Binary Logistic Regression Flashcards
What is a contingency table?
Summarises frequency distribution of each of two categorical variables and the association between them
What can a contingency table allow us to check?
▪️How each potential explanatory variable is related to the DV
▪️The categories for explanatory variables are large enough (at least 5)
▪️How many missing cases for each
What is the risk of an outcome?
The number of times the outcome of interest occurs divided by the total number of possible outcomes
How do you calculate the risk ratio (relative risk)?
Risk of one outcome divided by risk of the other outcome
What does a risk ratio of 1 indicate?
No difference between the groups
How do you calculate the odds of an outcome?

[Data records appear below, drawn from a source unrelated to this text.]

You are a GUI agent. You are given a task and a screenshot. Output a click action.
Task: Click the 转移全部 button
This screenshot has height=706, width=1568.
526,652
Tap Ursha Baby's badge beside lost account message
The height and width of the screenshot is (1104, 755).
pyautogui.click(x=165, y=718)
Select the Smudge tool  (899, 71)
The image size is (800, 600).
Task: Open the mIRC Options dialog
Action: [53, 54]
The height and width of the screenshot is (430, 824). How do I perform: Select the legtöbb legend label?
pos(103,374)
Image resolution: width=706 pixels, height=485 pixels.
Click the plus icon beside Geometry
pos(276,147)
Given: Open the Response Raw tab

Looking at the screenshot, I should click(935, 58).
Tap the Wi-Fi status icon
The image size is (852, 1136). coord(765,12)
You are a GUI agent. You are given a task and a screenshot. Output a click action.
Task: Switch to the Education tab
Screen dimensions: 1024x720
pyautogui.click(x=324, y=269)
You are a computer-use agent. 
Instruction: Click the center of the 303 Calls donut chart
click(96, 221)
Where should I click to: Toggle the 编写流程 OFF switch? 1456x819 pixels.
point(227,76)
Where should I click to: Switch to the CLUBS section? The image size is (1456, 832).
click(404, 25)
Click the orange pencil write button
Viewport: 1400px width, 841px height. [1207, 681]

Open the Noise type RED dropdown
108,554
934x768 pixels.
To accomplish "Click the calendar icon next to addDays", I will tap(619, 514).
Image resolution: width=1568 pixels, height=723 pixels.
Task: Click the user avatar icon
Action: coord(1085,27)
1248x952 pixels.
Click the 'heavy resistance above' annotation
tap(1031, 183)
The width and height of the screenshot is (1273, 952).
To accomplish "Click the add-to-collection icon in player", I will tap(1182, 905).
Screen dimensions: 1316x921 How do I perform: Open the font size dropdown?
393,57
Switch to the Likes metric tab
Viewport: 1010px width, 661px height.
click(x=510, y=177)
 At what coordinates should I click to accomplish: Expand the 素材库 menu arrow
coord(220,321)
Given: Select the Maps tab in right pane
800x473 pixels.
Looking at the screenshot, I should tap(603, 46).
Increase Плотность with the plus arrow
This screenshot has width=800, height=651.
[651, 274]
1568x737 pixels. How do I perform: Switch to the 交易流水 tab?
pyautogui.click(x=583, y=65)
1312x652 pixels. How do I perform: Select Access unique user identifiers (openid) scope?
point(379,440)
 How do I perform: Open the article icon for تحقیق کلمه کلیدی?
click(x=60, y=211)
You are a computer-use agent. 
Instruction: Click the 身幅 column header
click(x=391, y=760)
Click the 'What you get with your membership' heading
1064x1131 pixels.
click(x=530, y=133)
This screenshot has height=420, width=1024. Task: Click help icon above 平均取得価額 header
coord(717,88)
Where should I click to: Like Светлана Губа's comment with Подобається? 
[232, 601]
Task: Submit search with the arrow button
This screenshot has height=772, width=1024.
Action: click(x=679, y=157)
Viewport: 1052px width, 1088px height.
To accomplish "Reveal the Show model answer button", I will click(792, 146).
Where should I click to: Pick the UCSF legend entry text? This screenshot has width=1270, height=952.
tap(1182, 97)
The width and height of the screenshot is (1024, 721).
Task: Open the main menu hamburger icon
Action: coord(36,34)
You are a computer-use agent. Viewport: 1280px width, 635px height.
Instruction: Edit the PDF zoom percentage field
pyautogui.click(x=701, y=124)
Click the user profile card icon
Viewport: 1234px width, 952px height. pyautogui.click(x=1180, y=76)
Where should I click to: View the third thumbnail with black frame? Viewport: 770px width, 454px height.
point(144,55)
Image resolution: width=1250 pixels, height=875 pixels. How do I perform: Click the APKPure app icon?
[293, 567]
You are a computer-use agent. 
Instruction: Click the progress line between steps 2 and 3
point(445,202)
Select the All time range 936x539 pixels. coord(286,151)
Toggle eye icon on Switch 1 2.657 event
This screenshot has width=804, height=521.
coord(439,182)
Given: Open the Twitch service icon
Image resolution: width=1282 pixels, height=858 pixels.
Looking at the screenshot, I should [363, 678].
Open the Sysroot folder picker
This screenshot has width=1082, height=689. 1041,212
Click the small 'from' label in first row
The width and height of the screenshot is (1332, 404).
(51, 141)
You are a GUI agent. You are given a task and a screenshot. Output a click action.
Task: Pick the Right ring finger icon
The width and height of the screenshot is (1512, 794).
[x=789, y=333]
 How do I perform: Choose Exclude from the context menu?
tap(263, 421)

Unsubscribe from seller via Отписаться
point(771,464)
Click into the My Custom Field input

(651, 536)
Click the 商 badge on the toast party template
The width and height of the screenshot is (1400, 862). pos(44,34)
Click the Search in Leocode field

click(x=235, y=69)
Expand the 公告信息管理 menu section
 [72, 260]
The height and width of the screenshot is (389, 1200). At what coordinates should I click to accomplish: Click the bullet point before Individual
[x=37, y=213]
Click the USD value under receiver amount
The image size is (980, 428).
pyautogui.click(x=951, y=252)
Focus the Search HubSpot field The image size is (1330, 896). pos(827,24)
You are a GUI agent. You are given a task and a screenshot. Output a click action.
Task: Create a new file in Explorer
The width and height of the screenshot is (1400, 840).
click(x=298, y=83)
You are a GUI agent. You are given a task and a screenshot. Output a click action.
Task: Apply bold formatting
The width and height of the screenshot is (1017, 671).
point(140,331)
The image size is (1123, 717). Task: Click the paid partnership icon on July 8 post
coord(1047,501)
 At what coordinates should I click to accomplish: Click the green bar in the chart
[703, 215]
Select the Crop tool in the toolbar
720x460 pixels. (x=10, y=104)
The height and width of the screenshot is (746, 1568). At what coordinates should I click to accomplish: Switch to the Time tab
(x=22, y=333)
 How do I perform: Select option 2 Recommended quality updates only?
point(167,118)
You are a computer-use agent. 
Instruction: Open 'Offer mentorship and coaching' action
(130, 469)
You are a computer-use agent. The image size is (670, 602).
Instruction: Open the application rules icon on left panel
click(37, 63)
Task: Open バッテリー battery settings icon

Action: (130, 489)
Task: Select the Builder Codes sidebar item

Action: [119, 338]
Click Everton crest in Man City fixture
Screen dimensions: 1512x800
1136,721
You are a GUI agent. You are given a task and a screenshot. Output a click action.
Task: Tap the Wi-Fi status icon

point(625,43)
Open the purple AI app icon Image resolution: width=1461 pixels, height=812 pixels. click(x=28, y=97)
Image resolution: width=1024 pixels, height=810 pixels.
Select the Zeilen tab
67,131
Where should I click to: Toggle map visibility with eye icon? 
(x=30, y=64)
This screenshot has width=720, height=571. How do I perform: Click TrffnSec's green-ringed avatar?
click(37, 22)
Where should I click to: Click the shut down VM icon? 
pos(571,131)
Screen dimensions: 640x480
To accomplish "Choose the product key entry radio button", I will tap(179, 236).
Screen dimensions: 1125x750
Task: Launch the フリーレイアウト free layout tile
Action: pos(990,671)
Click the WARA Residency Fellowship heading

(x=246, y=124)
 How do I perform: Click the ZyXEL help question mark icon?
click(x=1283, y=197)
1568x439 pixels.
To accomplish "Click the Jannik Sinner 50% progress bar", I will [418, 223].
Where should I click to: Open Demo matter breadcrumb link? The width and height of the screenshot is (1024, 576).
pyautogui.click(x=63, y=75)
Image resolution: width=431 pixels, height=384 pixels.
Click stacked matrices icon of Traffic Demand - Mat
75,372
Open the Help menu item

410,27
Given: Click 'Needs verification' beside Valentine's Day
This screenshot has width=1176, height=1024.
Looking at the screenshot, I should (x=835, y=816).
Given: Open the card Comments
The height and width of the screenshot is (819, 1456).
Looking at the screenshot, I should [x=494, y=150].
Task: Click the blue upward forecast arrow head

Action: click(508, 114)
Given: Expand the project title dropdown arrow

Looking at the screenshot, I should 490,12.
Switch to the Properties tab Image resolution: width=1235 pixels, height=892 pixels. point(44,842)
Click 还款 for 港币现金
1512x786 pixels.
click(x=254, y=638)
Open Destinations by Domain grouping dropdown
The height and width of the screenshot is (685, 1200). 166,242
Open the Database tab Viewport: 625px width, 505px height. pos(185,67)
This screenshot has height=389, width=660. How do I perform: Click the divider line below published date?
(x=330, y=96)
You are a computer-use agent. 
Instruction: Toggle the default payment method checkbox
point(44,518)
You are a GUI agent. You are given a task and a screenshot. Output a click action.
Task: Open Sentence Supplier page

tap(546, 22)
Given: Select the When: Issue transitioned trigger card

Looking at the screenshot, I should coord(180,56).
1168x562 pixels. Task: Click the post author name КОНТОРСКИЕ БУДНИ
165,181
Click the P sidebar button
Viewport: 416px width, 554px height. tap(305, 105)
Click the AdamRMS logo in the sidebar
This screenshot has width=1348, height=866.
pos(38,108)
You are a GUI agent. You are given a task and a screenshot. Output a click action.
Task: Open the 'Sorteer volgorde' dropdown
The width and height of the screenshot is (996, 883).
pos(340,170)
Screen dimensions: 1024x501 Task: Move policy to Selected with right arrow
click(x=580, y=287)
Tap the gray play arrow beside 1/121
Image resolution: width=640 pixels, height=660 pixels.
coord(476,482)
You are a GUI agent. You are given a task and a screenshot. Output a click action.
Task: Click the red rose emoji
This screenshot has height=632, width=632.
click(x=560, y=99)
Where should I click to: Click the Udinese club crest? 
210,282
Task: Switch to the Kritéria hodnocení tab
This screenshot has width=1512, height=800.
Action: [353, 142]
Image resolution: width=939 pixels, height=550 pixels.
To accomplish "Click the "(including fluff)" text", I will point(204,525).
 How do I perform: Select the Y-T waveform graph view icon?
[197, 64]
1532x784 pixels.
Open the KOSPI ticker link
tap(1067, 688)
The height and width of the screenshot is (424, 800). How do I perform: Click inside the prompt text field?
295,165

The number of times it occurs divided by the number of times it doesn’t occur
How do you calculate the odds ratio?
Odds of outcome in one group compared to odds of outcome in the other group
What does an odds ratio of 1 mean?
▪️Outcome occurs half of the time
▪️Exposure doesn’t affect the odds (no difference between groups)
What does an odds ratio <1 indicate?
Outcome occurs less than half the time
Indicates exposure is associated with reduced risk of developing outcome
What does an odds ratio >1 indicate?
Outcome occurs more than half the time
Indicates exposure is associated with increased risk of developing outcome
Which ratio can be used for case-control studies?
Odds ratio
When can you NOT use risk ratios and why?
In case control studies where selection of subjects is based on the outcome
What happens to RR and OR in rare outcomes?
They will be approximately equal
What can you assume about a relationship where the outcome is binary?
It is nonlinear, S-shaped (sigmoid) relationship
Linear cannot make sense!
▪️Outcome is limited to 0,1
▪️Goal is to separate groups, not minimise mean squared error
▪️Linear regression is highly sensitive to influential cases
▪️Assumptions of linear are violated, particularly homogeneity of variance
What is the link function?
A way of relating x and Y by way of a function in a logistic regression
To model the relationship between left and right hand side of the equation
g(y) = β0 + β1x1 + ε